TASK TO COMPLETE
Please find every line of the listing below where "computer" occurs and copy it.

DATA FOR THIS EXERCISE
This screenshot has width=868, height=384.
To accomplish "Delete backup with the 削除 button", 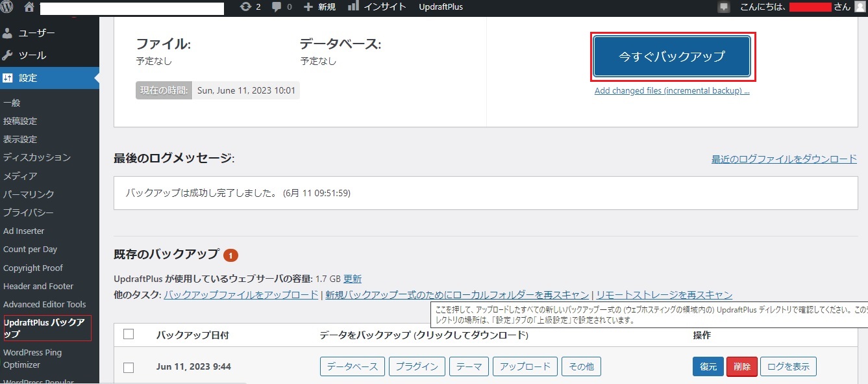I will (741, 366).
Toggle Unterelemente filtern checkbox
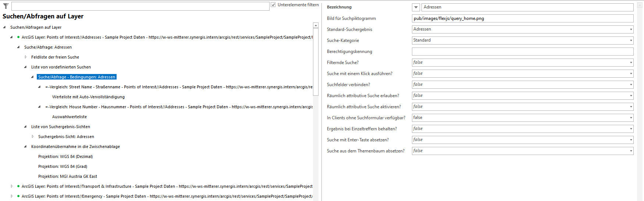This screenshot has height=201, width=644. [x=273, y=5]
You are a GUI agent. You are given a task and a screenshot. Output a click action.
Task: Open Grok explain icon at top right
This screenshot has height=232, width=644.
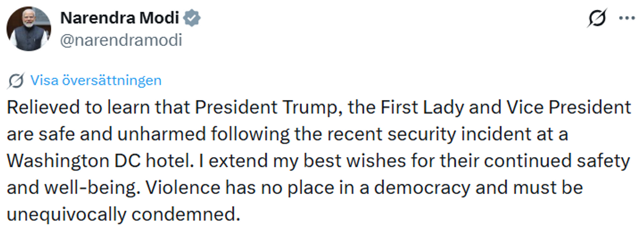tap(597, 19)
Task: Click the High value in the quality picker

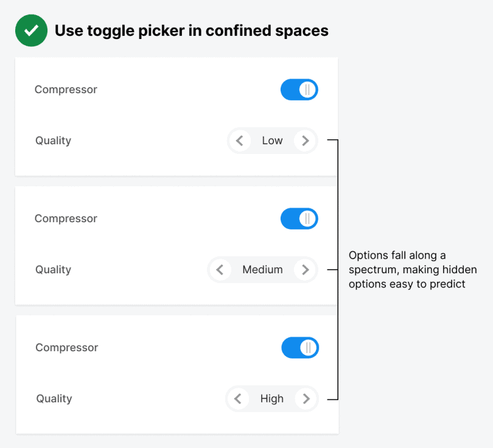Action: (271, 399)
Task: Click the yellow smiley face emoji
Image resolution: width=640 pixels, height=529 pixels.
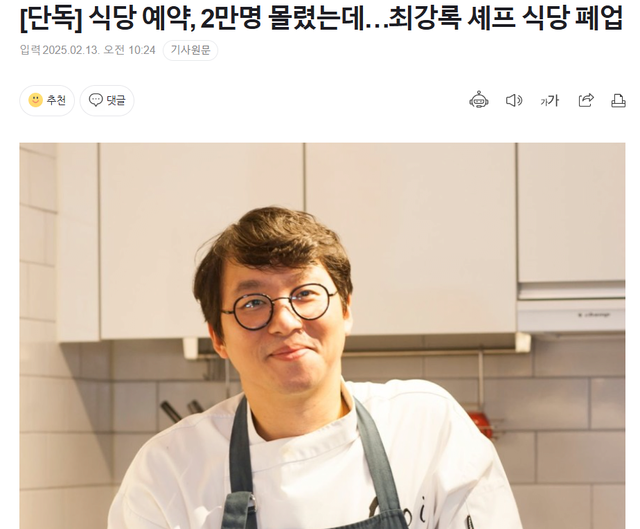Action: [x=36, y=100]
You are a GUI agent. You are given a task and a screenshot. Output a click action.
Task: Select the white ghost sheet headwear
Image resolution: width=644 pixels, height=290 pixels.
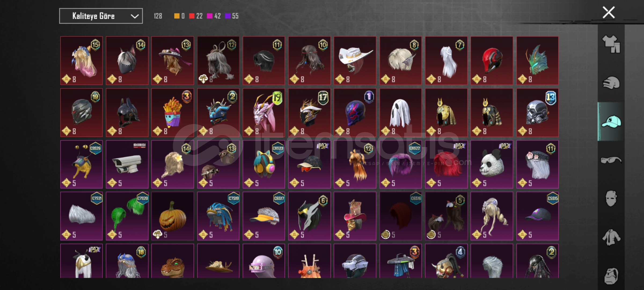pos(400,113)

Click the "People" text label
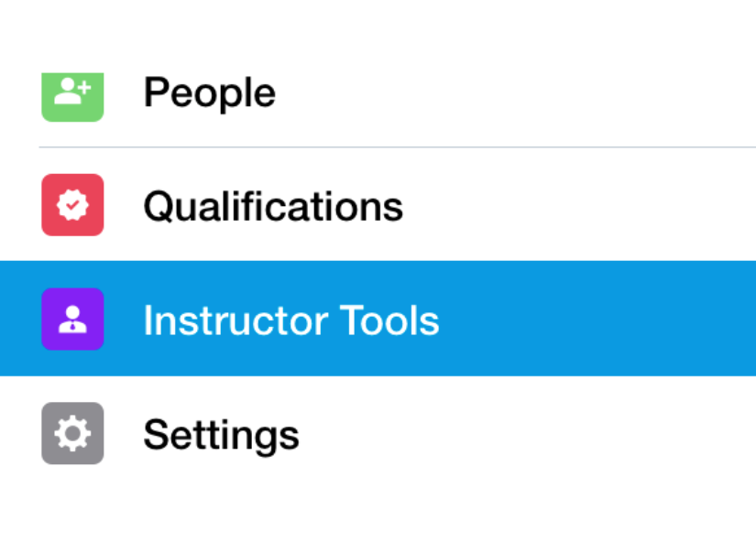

---

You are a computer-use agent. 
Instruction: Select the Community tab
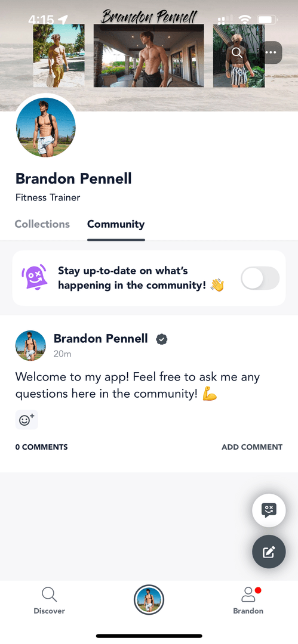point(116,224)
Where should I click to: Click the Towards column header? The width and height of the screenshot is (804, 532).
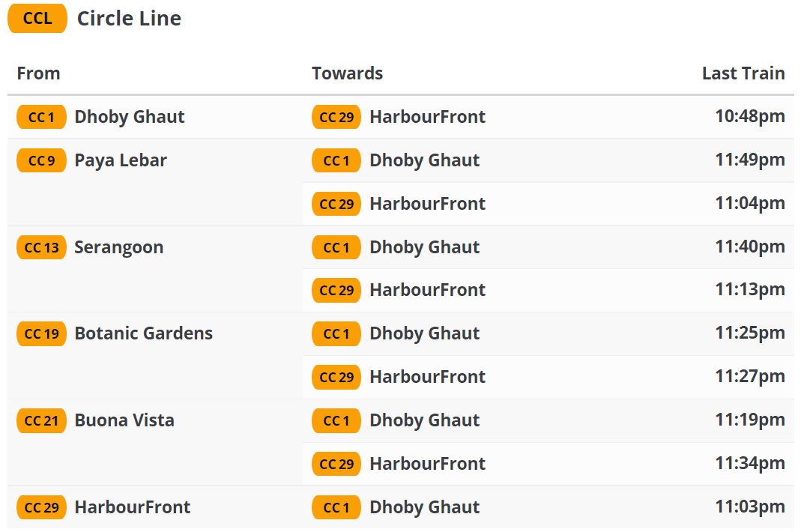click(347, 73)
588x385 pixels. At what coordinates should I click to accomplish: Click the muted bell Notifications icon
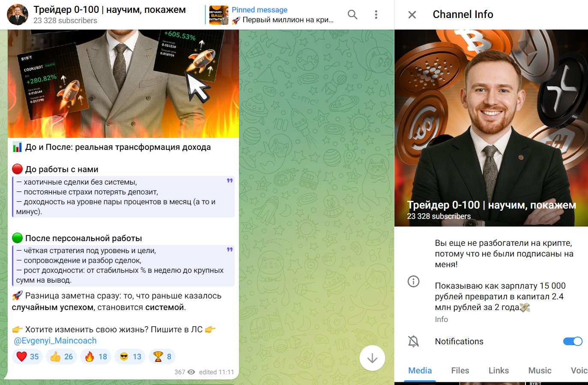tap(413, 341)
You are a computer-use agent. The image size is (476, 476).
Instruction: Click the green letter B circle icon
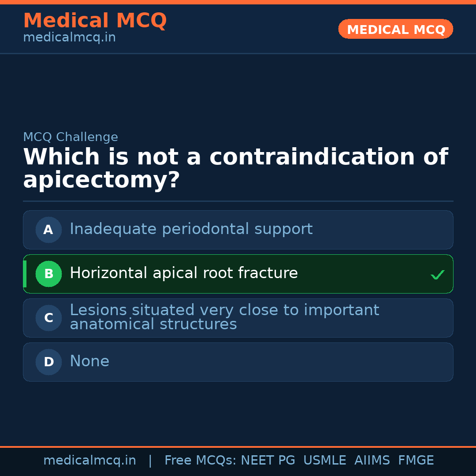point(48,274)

...

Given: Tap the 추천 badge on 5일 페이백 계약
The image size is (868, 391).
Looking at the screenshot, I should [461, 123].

TASK RESULT
You are a computer-use agent. 
You are a computer-use agent. The image size is (476, 476).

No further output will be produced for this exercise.